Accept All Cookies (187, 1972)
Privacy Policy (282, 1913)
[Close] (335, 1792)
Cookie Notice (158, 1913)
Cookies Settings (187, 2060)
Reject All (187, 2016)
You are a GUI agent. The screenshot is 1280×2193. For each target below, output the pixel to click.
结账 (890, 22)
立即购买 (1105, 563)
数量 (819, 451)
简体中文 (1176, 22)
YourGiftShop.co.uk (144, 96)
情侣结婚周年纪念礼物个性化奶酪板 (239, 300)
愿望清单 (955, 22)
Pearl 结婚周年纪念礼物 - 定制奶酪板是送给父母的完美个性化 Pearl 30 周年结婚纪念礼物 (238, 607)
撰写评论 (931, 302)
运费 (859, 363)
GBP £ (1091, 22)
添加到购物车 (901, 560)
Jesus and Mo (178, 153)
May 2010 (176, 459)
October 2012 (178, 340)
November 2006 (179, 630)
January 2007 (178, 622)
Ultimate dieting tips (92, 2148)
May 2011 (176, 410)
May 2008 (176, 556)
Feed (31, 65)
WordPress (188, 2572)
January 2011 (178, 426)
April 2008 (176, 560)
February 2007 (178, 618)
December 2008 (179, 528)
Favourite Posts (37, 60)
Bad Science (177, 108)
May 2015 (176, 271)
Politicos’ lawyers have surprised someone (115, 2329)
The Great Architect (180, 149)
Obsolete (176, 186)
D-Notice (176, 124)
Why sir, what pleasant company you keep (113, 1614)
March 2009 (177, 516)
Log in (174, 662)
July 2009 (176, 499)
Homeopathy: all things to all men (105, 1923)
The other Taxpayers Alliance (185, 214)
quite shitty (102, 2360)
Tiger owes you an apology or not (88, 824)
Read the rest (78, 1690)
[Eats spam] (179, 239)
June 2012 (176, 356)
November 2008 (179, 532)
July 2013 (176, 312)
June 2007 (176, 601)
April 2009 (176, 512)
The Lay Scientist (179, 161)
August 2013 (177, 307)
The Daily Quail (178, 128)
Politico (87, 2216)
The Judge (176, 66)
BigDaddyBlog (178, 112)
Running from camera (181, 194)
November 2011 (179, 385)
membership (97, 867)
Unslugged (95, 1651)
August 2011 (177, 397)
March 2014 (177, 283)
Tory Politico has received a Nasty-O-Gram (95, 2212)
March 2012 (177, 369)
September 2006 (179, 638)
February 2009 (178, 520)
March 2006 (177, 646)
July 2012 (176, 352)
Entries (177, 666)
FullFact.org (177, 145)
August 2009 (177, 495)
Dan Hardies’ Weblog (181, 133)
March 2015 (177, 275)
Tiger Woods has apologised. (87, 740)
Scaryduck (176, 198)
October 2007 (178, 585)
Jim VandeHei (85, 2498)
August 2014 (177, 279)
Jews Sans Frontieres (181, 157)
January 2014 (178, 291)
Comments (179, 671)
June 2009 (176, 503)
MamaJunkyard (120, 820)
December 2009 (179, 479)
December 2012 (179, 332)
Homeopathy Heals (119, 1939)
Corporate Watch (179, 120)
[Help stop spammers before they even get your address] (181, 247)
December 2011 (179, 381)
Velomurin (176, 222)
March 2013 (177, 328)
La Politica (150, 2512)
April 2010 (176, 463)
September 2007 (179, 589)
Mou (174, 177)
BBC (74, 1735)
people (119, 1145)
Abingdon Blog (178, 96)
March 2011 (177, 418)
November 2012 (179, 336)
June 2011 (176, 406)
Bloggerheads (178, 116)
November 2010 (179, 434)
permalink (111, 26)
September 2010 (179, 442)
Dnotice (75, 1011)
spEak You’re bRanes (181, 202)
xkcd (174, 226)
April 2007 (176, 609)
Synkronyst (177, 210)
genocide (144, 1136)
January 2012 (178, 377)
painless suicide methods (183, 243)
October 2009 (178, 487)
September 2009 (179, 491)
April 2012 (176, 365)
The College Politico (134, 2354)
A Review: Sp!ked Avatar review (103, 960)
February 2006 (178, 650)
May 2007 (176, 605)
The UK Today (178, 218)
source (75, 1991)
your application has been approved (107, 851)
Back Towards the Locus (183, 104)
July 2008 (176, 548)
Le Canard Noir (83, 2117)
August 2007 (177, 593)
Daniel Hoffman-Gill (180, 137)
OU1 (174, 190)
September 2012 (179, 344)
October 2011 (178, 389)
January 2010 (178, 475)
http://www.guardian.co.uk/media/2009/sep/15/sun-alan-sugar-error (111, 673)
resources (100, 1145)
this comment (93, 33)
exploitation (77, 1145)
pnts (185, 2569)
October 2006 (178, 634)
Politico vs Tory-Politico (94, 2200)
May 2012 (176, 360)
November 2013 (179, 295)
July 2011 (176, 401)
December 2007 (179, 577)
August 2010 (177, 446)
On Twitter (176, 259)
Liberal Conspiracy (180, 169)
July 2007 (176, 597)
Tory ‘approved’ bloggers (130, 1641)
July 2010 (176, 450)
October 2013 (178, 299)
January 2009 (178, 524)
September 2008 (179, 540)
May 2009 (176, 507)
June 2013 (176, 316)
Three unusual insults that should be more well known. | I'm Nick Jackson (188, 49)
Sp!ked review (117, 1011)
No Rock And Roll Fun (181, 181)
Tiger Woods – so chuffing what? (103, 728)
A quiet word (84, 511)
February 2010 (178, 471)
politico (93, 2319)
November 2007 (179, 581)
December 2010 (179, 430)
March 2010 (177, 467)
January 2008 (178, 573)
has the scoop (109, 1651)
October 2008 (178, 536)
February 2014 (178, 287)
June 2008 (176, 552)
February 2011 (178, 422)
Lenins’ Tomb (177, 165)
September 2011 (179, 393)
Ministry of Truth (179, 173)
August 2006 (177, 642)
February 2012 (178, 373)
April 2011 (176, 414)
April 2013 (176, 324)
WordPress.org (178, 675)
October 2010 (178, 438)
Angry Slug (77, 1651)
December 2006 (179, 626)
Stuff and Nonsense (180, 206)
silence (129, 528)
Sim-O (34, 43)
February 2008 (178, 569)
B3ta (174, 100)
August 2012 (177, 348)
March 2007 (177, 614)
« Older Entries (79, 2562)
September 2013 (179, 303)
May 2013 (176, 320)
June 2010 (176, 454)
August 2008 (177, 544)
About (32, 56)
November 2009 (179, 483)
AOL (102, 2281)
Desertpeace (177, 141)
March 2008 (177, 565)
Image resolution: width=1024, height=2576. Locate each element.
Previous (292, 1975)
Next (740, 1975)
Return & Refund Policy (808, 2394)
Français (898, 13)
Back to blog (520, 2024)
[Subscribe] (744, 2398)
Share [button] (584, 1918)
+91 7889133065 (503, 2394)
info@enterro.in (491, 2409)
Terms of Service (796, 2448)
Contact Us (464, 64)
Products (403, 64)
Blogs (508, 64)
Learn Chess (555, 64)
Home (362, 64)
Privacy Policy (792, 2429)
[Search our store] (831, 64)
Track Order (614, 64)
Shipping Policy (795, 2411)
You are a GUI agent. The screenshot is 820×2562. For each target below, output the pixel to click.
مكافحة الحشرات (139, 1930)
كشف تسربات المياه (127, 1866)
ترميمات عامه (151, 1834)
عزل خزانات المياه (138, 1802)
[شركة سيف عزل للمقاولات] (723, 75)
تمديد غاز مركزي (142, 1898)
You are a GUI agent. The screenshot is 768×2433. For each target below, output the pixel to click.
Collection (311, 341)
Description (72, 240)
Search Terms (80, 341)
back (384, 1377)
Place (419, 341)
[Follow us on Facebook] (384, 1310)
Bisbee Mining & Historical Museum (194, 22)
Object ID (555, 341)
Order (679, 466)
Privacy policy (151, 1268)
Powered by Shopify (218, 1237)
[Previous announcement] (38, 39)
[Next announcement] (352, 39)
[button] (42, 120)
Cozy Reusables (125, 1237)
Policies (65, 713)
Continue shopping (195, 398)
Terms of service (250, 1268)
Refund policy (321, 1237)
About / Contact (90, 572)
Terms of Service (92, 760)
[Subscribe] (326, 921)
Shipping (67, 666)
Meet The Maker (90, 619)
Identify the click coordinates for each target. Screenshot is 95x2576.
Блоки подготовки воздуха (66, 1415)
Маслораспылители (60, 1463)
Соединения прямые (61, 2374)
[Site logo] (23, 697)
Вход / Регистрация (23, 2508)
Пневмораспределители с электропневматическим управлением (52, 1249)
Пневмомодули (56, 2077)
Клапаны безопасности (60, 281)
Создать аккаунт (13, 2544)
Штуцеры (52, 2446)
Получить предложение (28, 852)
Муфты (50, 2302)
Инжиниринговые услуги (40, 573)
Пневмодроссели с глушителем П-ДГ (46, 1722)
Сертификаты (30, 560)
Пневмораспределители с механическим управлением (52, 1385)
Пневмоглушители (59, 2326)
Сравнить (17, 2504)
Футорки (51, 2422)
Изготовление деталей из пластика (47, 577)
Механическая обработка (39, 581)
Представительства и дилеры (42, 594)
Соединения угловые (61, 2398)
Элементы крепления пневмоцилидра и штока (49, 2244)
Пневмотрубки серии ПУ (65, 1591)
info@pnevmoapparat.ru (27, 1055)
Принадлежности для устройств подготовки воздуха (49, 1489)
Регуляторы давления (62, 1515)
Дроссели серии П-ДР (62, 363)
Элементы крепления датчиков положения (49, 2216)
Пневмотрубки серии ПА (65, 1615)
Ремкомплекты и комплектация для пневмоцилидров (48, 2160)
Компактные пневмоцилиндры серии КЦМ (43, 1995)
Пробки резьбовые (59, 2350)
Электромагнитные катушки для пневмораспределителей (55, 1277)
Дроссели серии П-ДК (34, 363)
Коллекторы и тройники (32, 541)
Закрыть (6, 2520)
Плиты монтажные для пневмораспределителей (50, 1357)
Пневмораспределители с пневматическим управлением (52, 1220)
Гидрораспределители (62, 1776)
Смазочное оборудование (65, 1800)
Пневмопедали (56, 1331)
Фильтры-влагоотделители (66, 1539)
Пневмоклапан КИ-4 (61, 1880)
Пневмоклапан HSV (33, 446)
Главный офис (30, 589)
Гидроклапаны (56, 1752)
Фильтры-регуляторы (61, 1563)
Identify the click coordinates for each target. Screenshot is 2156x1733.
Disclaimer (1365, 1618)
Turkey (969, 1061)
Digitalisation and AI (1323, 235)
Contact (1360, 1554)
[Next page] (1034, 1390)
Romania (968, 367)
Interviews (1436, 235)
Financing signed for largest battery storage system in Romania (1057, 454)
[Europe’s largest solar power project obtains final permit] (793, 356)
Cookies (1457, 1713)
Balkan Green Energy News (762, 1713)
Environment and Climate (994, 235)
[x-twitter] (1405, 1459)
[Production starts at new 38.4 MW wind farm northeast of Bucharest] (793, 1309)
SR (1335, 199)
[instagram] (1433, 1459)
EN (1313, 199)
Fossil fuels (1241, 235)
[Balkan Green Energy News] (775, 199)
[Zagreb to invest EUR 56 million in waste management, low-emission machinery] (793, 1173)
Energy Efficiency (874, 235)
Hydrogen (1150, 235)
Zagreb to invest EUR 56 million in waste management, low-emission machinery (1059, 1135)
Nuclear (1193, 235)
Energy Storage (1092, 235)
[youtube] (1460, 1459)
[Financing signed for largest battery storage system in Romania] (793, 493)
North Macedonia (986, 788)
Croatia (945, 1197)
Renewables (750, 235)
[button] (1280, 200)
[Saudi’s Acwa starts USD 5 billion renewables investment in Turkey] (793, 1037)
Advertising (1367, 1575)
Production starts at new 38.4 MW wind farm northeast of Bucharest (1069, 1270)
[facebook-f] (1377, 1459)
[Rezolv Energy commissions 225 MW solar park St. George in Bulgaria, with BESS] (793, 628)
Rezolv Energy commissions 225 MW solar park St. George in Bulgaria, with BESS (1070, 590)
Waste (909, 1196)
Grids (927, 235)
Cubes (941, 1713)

============

_Work item_.
Referring to the material above, set down exactly the lines between the line with "数量 (819, 451)" and the line with "June 2007 (176, 601)", inclusive, and no other lines.

_Result for this task_.
数量 (819, 451)
简体中文 (1176, 22)
YourGiftShop.co.uk (144, 96)
情侣结婚周年纪念礼物个性化奶酪板 (239, 300)
愿望清单 (955, 22)
Pearl 结婚周年纪念礼物 - 定制奶酪板是送给父母的完美个性化 Pearl 30 周年结婚纪念礼物 (238, 607)
撰写评论 (931, 302)
运费 (859, 363)
GBP £ (1091, 22)
添加到购物车 (901, 560)
Jesus and Mo (178, 153)
May 2010 (176, 459)
October 2012 (178, 340)
November 2006 (179, 630)
January 2007 (178, 622)
Ultimate dieting tips (92, 2148)
May 2011 (176, 410)
May 2008 (176, 556)
Feed (31, 65)
WordPress (188, 2572)
January 2011 (178, 426)
April 2008 (176, 560)
February 2007 (178, 618)
December 2008 (179, 528)
Favourite Posts (37, 60)
Bad Science (177, 108)
May 2015 (176, 271)
Politicos’ lawyers have surprised someone (115, 2329)
The Great Architect (180, 149)
Obsolete (176, 186)
D-Notice (176, 124)
Why sir, what pleasant company you keep (113, 1614)
March 2009 (177, 516)
Log in (174, 662)
July 2009 (176, 499)
Homeopathy: all things to all men (105, 1923)
The other Taxpayers Alliance (185, 214)
quite shitty (102, 2360)
Tiger owes you an apology or not (88, 824)
Read the rest (78, 1690)
[Eats spam] (179, 239)
June 2012 (176, 356)
November 2008 (179, 532)
July 2013 (176, 312)
June 2007 (176, 601)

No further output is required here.